How do I delete duplicates rows in Postgres 9 table, the rows are completely duplicates on every field AND there is no individual field that could be used as a unique key so
As you have no primary key, there is no easy way to distinguish one duplicated line from any other one. That's one of the reasons why it is highly recommended that any table have a primary key (*).

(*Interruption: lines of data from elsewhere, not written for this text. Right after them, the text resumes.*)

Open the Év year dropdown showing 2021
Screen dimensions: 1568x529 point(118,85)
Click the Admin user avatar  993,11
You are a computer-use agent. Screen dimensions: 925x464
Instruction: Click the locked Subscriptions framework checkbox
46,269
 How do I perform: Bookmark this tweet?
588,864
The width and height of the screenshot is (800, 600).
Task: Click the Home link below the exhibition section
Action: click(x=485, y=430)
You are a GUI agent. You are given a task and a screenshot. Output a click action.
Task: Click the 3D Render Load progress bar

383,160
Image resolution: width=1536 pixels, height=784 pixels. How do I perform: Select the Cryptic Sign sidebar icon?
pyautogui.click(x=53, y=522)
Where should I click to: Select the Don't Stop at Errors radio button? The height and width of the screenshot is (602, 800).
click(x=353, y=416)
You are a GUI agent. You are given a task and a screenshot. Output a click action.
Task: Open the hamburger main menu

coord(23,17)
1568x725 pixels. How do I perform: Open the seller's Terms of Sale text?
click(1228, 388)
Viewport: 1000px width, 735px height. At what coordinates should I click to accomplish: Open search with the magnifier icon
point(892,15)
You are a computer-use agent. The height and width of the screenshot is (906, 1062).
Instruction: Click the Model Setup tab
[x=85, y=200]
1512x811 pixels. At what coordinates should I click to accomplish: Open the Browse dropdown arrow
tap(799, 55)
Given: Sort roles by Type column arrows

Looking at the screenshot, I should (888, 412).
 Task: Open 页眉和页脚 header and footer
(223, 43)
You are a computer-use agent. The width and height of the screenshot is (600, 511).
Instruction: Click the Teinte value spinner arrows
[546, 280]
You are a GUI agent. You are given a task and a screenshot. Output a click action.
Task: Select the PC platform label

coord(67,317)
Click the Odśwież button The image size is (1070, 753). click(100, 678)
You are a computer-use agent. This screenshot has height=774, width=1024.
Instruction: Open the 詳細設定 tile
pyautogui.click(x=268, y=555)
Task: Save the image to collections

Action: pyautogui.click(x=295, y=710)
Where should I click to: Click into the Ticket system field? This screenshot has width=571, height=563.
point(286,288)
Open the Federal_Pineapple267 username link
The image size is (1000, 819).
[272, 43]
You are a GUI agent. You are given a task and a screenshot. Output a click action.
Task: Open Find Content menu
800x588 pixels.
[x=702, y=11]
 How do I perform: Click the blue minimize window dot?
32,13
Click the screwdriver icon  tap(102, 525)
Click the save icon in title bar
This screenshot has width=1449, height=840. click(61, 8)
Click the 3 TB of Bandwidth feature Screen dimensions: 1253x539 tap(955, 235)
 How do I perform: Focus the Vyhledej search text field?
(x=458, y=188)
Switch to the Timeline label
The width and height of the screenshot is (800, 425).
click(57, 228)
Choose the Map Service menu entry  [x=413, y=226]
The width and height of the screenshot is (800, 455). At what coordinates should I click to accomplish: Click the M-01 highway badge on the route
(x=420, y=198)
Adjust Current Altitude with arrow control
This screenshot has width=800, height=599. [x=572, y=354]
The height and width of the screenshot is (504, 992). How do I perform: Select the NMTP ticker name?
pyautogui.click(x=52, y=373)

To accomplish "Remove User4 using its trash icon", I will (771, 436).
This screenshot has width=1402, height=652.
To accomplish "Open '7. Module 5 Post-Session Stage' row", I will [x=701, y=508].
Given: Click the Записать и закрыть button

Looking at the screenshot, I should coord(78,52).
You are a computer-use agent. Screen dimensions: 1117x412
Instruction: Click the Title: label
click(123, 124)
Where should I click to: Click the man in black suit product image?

So you are left with only 2 solutions :
use procedural SQL and a cursor either from a procedural language such as Python or [put here your prefered language] or with PL/pgSQL. Something like (beware untested) :
CREATE OR REPLACE FUNCTION deduplicate() RETURNS integer AS $$
DECLARE
curs CURSOR FOR SELECT * FROM releases_labels ORDER BY label, release_id, catno;
r releases_labels%ROWTYPE;
old releases_labels%ROWTYPE;
n integer;
BEGIN
n := 0;
old := NULL;
FOR rec IN curs LOOP
r := rec;
IF r = old THEN
DELETE FROM releases_labels WHERE CURRENT OF curs;
n := n + 1;
END IF;
old := rec;
END LOOP;
RETURN n;
END;
$$ LANGUAGE plpgsql;
SELECT deduplicate();
should delete duplicate lines and return the number of lines actually deleted. It is not necessarily the most efficient way, but you only touch rows that need to be deleted so you will not have to lock whole table.
(*) hopefully PostgreSQL offers the ctid
pseudo column that you can use as a key. If you table contains an oid
column, you can also use it as it will never change.